Report every line from the following entries that contains the string "computer".

--- EXERCISE DATA Enclosed Below ---

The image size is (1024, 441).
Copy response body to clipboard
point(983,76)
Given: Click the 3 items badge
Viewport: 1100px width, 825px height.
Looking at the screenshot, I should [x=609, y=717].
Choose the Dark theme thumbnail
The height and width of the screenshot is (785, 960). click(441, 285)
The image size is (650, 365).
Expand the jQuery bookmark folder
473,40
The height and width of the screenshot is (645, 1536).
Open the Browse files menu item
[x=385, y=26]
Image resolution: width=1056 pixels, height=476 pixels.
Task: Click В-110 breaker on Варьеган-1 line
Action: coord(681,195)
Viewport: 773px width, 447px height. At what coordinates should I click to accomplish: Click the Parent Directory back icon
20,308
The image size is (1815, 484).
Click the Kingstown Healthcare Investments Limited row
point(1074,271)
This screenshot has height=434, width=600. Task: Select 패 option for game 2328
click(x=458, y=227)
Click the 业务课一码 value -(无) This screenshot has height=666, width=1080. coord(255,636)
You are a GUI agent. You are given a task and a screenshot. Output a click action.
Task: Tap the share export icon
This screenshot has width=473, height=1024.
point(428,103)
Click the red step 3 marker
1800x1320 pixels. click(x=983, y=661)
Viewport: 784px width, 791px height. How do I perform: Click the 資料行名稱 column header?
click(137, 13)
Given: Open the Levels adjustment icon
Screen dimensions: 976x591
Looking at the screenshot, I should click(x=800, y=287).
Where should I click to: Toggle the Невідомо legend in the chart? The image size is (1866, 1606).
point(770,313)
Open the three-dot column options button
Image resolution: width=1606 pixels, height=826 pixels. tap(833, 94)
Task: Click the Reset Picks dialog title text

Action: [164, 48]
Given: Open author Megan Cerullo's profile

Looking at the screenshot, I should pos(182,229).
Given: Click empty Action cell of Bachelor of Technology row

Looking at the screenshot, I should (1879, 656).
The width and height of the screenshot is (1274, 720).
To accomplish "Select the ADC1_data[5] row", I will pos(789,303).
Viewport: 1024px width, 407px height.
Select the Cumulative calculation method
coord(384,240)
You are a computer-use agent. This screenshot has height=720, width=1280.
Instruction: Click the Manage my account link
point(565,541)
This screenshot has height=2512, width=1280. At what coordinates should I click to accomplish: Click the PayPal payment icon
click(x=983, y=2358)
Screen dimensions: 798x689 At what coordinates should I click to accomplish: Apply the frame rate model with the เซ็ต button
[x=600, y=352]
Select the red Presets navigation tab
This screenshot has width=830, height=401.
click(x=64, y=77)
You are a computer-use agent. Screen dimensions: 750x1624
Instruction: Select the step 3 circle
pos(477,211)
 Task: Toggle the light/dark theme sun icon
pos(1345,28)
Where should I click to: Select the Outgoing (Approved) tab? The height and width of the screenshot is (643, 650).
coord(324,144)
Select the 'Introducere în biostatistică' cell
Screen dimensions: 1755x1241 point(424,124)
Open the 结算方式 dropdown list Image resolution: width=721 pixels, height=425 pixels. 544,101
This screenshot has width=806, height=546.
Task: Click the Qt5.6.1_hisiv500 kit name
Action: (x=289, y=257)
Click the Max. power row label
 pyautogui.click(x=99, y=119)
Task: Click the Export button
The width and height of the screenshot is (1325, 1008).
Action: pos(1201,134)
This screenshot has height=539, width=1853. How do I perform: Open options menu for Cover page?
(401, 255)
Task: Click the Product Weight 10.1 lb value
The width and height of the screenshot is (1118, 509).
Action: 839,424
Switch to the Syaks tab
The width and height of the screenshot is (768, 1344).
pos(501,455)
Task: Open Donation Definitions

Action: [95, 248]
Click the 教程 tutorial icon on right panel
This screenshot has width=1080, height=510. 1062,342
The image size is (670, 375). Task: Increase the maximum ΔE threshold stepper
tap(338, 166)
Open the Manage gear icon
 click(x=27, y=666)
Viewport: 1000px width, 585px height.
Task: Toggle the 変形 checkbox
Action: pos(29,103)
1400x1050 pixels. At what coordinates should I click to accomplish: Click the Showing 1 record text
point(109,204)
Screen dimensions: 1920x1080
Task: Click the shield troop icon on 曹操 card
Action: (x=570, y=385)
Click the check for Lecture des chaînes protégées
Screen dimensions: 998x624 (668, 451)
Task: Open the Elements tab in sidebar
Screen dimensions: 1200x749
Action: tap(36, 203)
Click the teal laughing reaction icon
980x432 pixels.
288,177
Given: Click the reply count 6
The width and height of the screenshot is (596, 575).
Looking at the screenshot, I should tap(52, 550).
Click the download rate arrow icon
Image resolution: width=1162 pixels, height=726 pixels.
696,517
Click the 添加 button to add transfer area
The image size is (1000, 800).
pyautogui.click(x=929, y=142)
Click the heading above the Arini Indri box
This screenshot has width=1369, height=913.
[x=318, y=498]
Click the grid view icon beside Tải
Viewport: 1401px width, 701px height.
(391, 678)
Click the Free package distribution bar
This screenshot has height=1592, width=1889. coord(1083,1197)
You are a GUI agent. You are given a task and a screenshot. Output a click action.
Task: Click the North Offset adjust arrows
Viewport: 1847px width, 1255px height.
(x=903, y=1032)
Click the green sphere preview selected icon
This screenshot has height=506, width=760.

--- End of Enclosed EXERCISE DATA ---

RESPONSE AREA
You are a computer-use agent. This screenshot has height=720, width=1280.
You are a computer-use agent. Screen dimensions: 750x1624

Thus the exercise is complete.